Evidence-based solutions to the problem of alcohol-fuelled violence needed
A University of Wollongong legal academic has added her voice to the debate over the NSW Government’s recently announced response to widespread anxiety about alcohol-fuelled violence.
The plan, which includes mandatory minimum jail terms for alcohol and drug-fuelled violence, has been described as a ‘knee-jerk’ response.
Dr Julia Quilter, a Senior Lecturer in UOW’s Faculty of Law, Humanities and the Arts, and member of UOW’s Legal Intersections Research Centre, has recently completed studies of government responses to alcohol-fuelled violence and the operation of ‘one-punch’ and manslaughter laws in Australia. Based on her research, Dr Quilter has encouraged the O’Farrell Government to pay more attention to the available evidence about how such violence is currently dealt with in the criminal justice system, and to take credit for the good work they have already done.

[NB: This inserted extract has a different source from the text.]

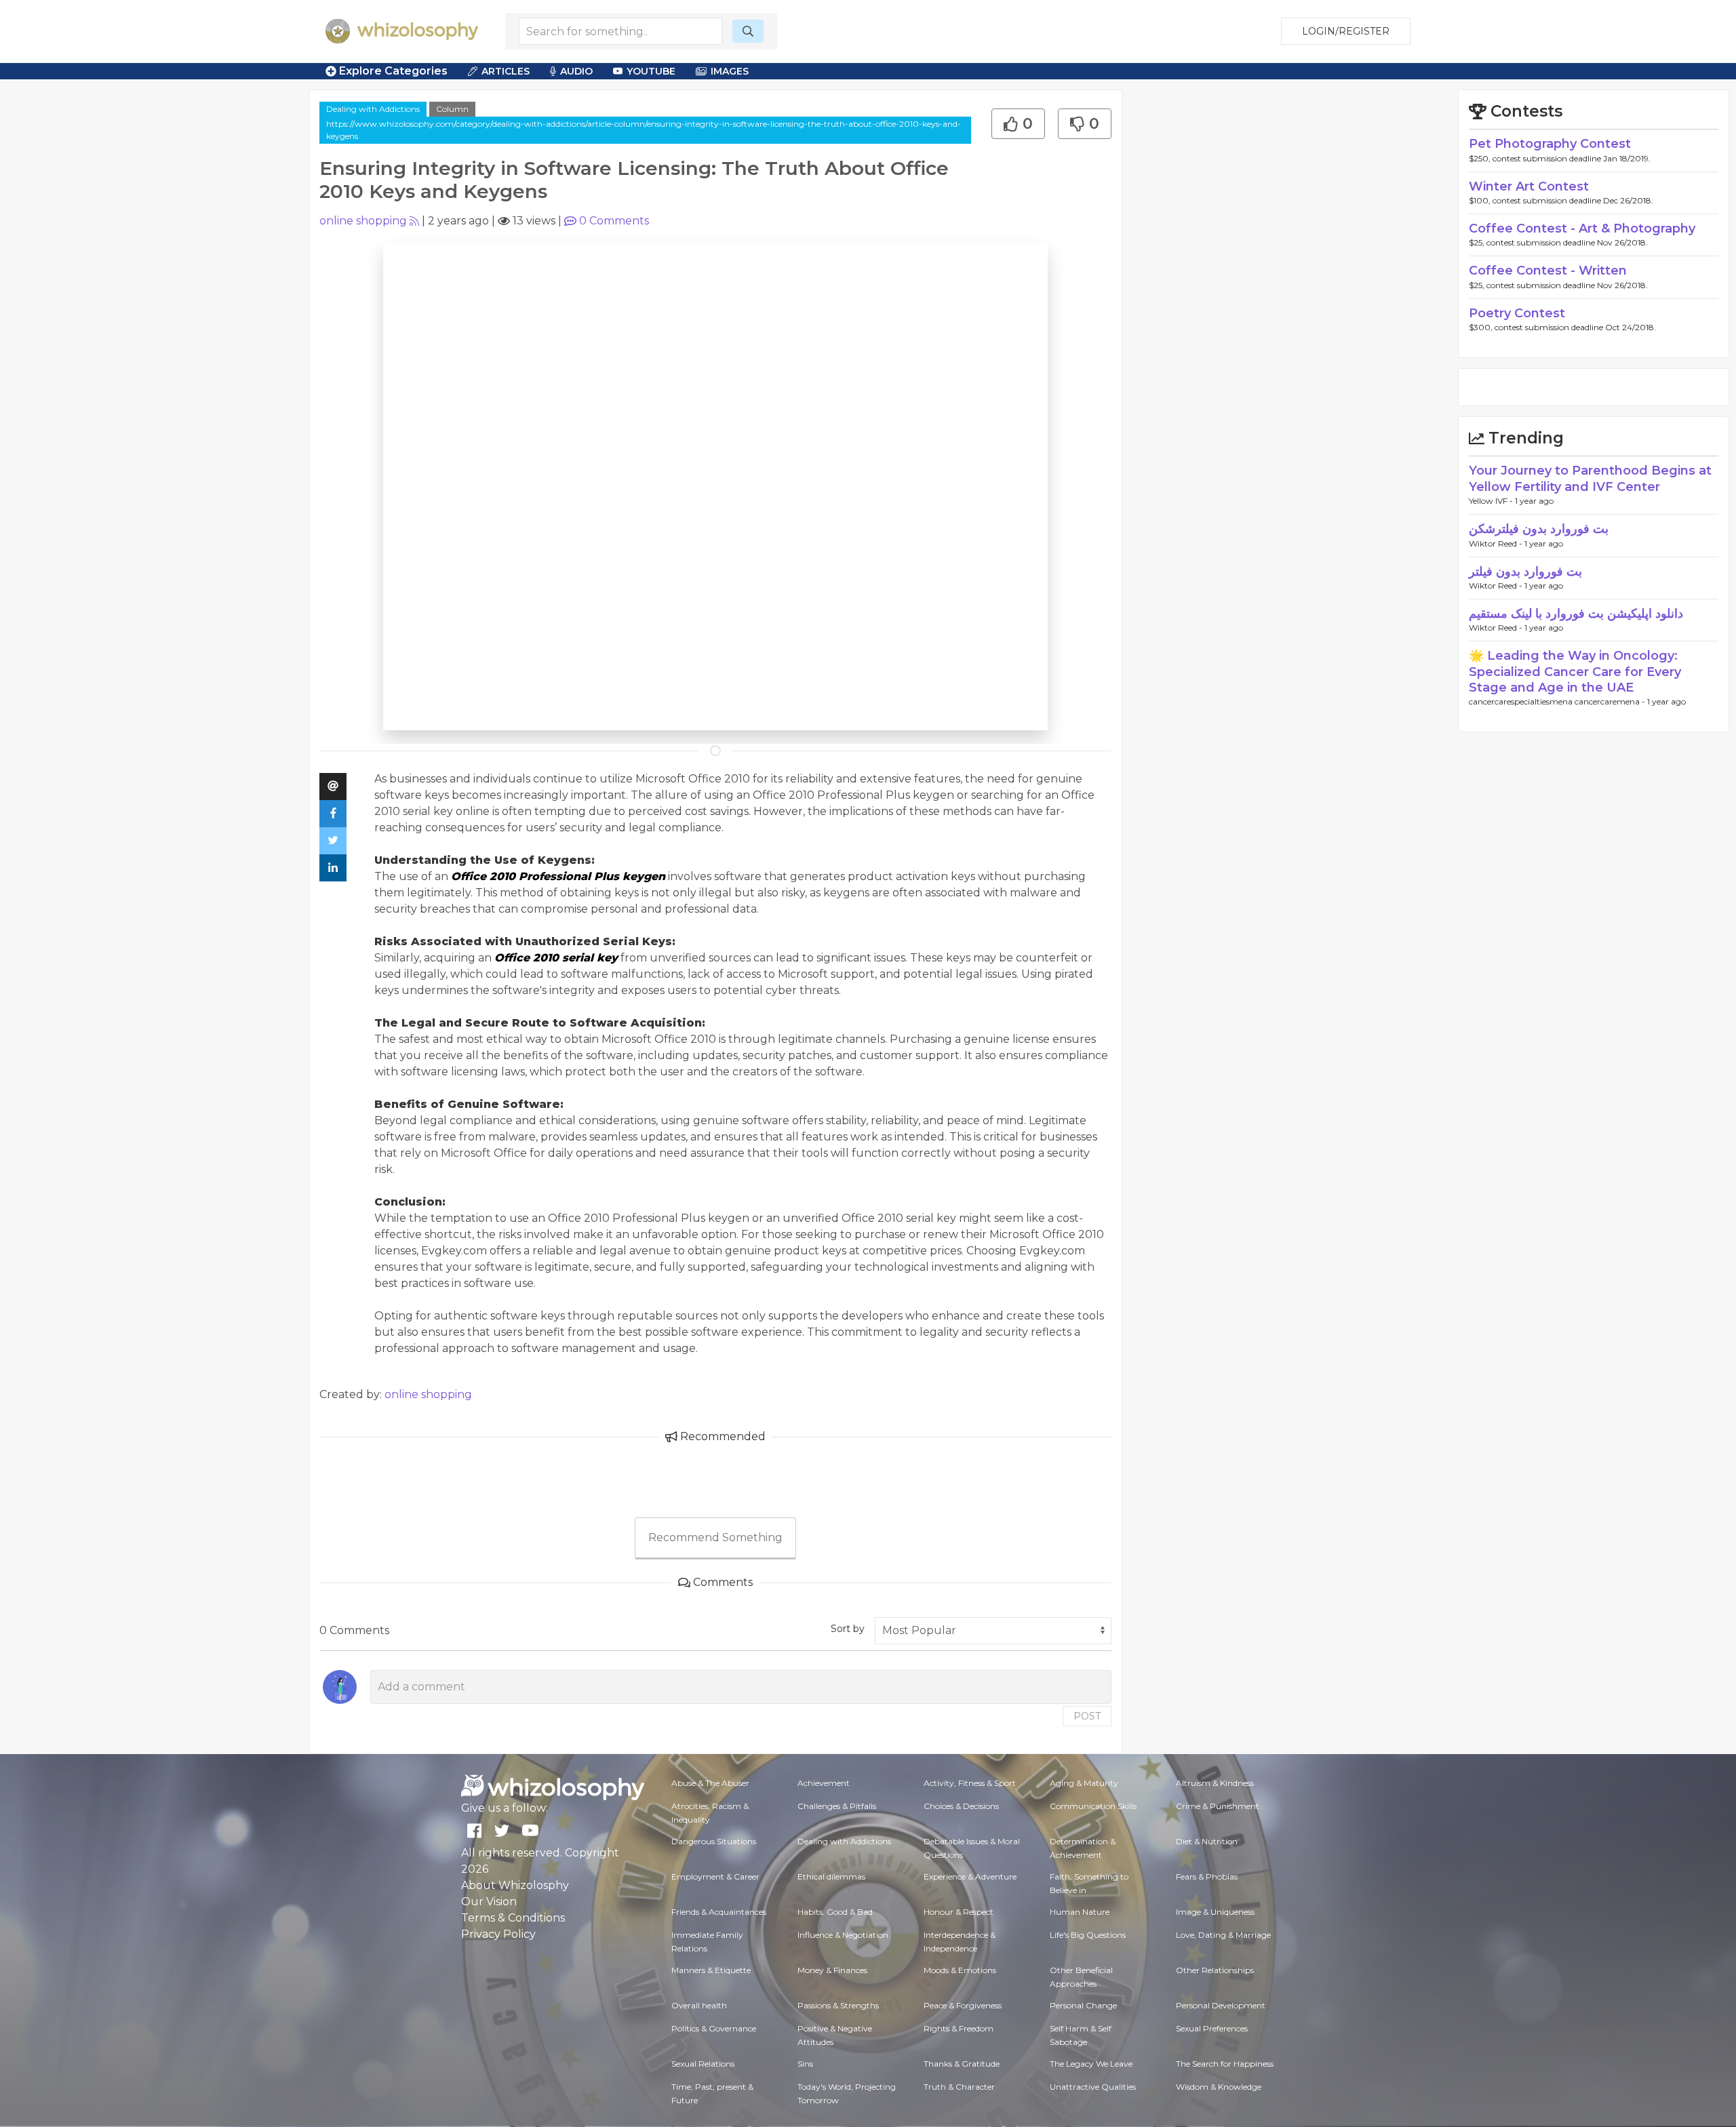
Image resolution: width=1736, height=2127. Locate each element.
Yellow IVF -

“We shouldn’t lose sight of the fact that, in the wake of Thomas Kelly’s tragic death in Kings Cross in July 2012, the Government recognised the need for a nuanced and multi-faceted response that focused on practical harm minimisation strategies like stricter licensing conditions and improved late night transport,” Dr Quilter said.

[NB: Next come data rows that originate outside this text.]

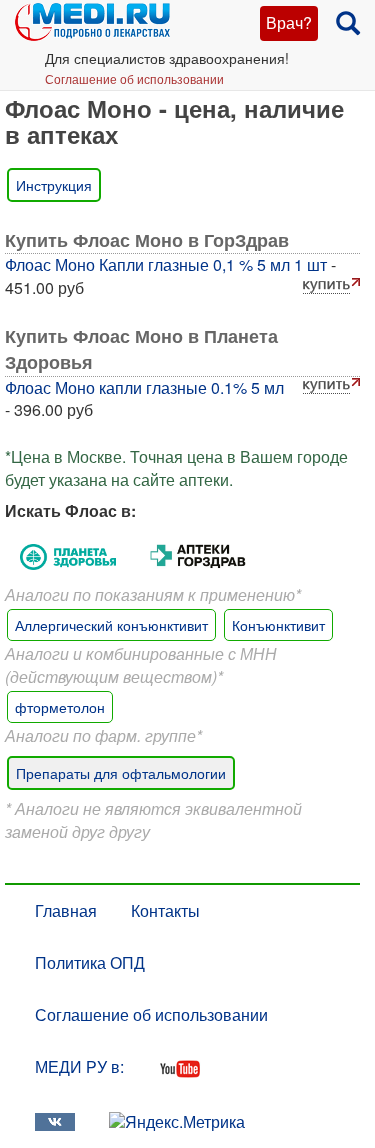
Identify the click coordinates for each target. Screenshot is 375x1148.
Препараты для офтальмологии (121, 773)
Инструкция (54, 185)
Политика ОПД (90, 962)
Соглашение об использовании (134, 78)
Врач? (289, 22)
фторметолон (60, 707)
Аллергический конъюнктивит (111, 625)
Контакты (165, 910)
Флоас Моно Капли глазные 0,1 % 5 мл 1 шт (166, 264)
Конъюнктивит (278, 625)
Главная (66, 910)
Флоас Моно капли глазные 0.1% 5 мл (144, 387)
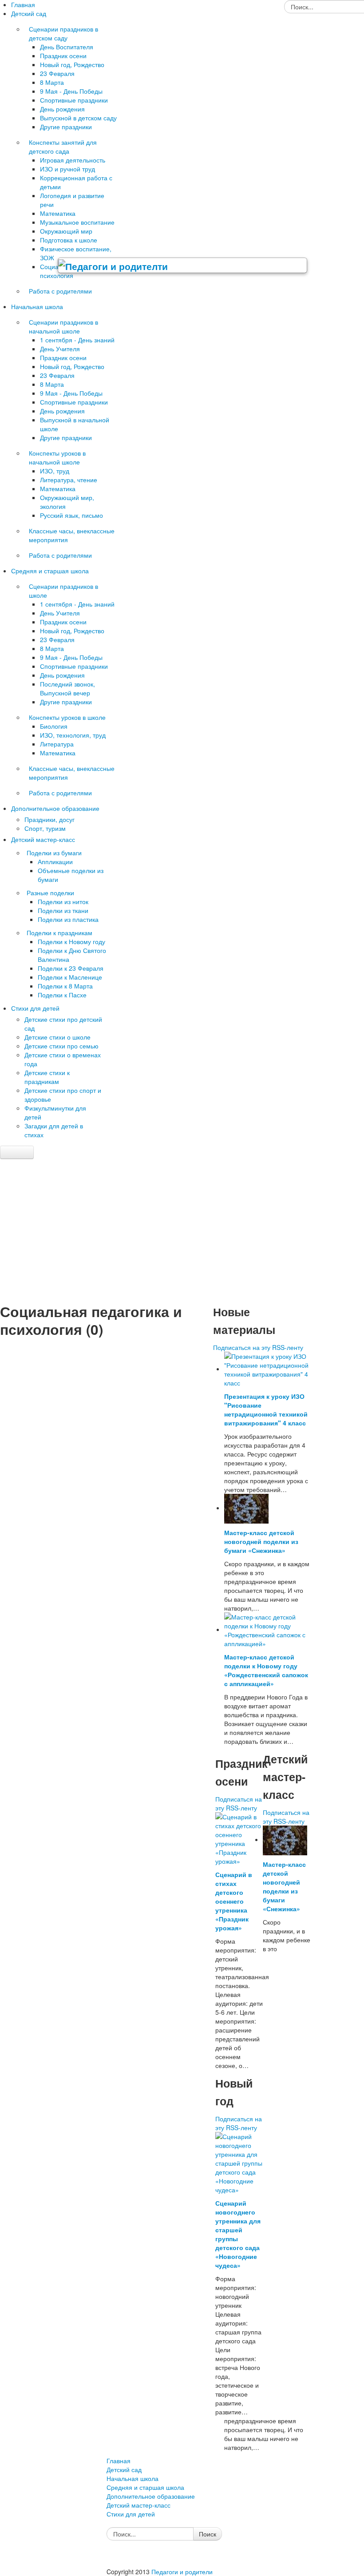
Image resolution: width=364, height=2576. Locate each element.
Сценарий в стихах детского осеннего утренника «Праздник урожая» (233, 1901)
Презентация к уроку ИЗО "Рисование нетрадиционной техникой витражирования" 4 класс (266, 1409)
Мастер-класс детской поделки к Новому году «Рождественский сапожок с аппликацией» (266, 1670)
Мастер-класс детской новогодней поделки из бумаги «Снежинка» (261, 1541)
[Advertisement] (182, 1234)
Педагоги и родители (182, 2571)
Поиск (207, 2533)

It is unfortunate, she said, that the Government has been drawn back to old-fashioned ‘law and order’ thinking which assumes that tough equals effective. It doesn’t.
The O'Farrell Government yesterday (21 January) unveiled a package of laws aimed at curbing drunken one-punch attacks, including a new offence for fatal assaults involving alcohol and drugs carrying a mandatory minimum sentence of eight years in jail and a maximum of 25 years. Mandatory minimum sentences would also be introduced for nine existing violent offences in cases where alcohol and drugs were involved.
Dr Quilter’s research on the operation of the existing one punch law in Western Australia, and the operation of manslaughter by unlawful and dangerous act in one punch fatality situations in NSW, suggests that a new offence of assault causing death is neither necessary nor desirable.
She said the proposed introduction of mandatory minimum sentences was also unjustified and was likely to prove problematic in practice, for instance by introducing confusion as to where the new crime sits in the hierarchy of personal violence crimes, including in relation to non-fatal assaults and manslaughter.
Dr Quilter said in addition: “There is no evidence that increasing penalties changes offender behaviour, particularly for individuals who are intoxicated and unlikely to be making rational assessments when they engage in violence.” She emphasises that violent offenders who cause death are already being convicted under existing criminal laws.
Dr Quilter’s advice is that a NSW Court of Criminal Appeal guideline judgment on ‘one punch manslaughter’ offers a more appropriate and constructive criminal law reform response to community concerns about alcohol-fuelled acts of fatal violence.
Dr Quilter’s research will be released shortly in two articles, to be published in the Criminal Law Journal and the Australian and New Zealand Journal of Criminology.